I replaced the mousetraps with rat traps, but the rats had already learned how to avoid them.
So I called a professional. Ben of Alklear Pest Control in Fintown. His facebook page is hilarious, but don’t click the link if you can’t handle seeing dead rats held up by their tails. (A post from this week: “Mondays special being transported into the hearse, mass this Wednesday @11 all welcome.”)
He set up a few traps in the hall and bathroom, and neatly covered each one in a cardboard cowling.
They chewed more holes in the carpet to avoid the traps. Then they chewed holes into the kitchen.Ben put a trap on that hole above the cupboard, so they chewed a hole in the ceiling across the room, somehow knowing if they did, they could use the drying rack to get to the floor.
I put a piece of duct tape over the hole. They chewed through it.
So I got super-clever and taped a flattened cider can over the hole.
They chewed another hole. Ben eventually did some kind of fantastic anti-rodent engineering to secure the ceiling hole, but now that they had found the kitchen, they got into the food.
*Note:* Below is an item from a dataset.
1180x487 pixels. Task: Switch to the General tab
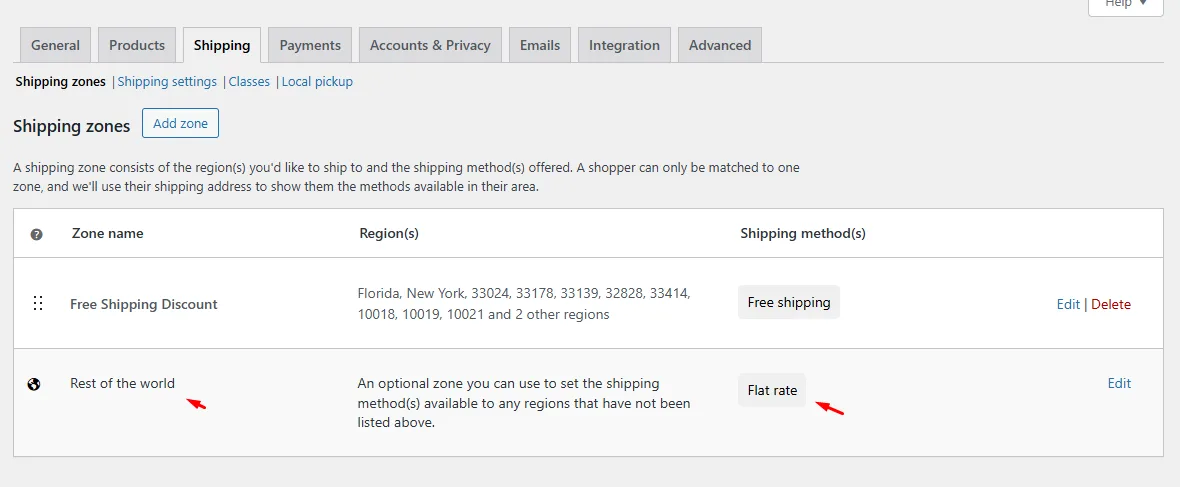[x=55, y=45]

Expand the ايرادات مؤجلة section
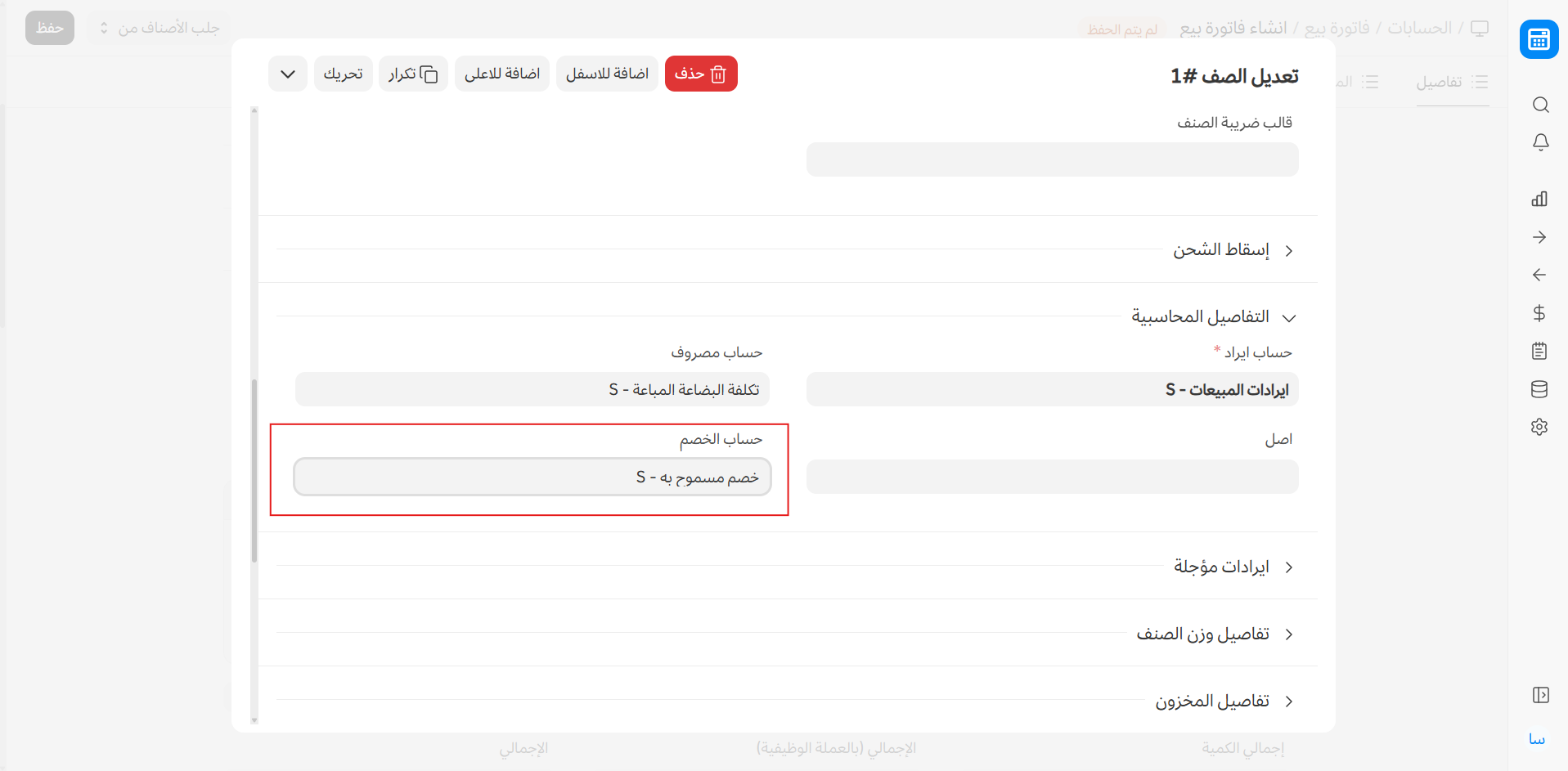click(x=1221, y=567)
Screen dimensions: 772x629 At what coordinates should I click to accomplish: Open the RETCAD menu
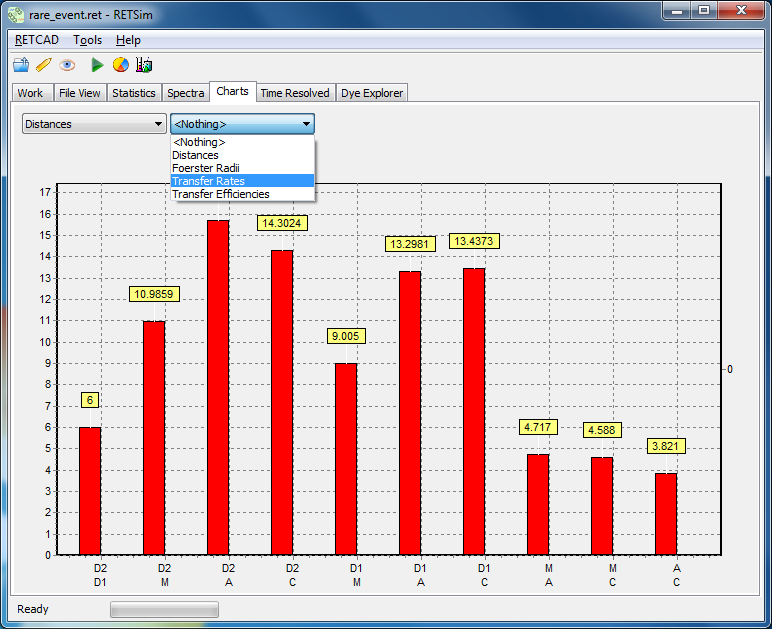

We moved most of the pantry to the back seat of the car. The bread spent every night in the fridge, which made for sad sandwiches.
They got into the liquor.
They started eating the lids off the cans.
Ben was coming by a few times a week. He had an arsenal of traps and explained how he uses different traps to kill immature rats because they feed differently than adult rats.
He would talk to himself, working out the spacial geometry of the rats’ world, predicting their movements as he blocked one hole after another.
I thanked Ben many times for coming out so much, because this kind of service isn’t what I came to expect in Santa Cruz. He said, “Oh aye, it’s personal.”
We had to put the bar of soap at the sink into a plastic container because he was eating it. He ate the silicon spatulas and the handle of the scissors.
He chewed a hole under the cupboard, and just for fun, I taped another cider can over it. You know what happened. Ben put a board over the hole he chew in the aluminum. The rat pushed that board away, so I nailed it in. You know what happened. The texts below were sent on two successive mornings.
The rat was getting desperate. One morning I came in to find he had muscled open the cupboard and pushed a flour bin off the shelf again.
Ben said it was “A buck and a half.”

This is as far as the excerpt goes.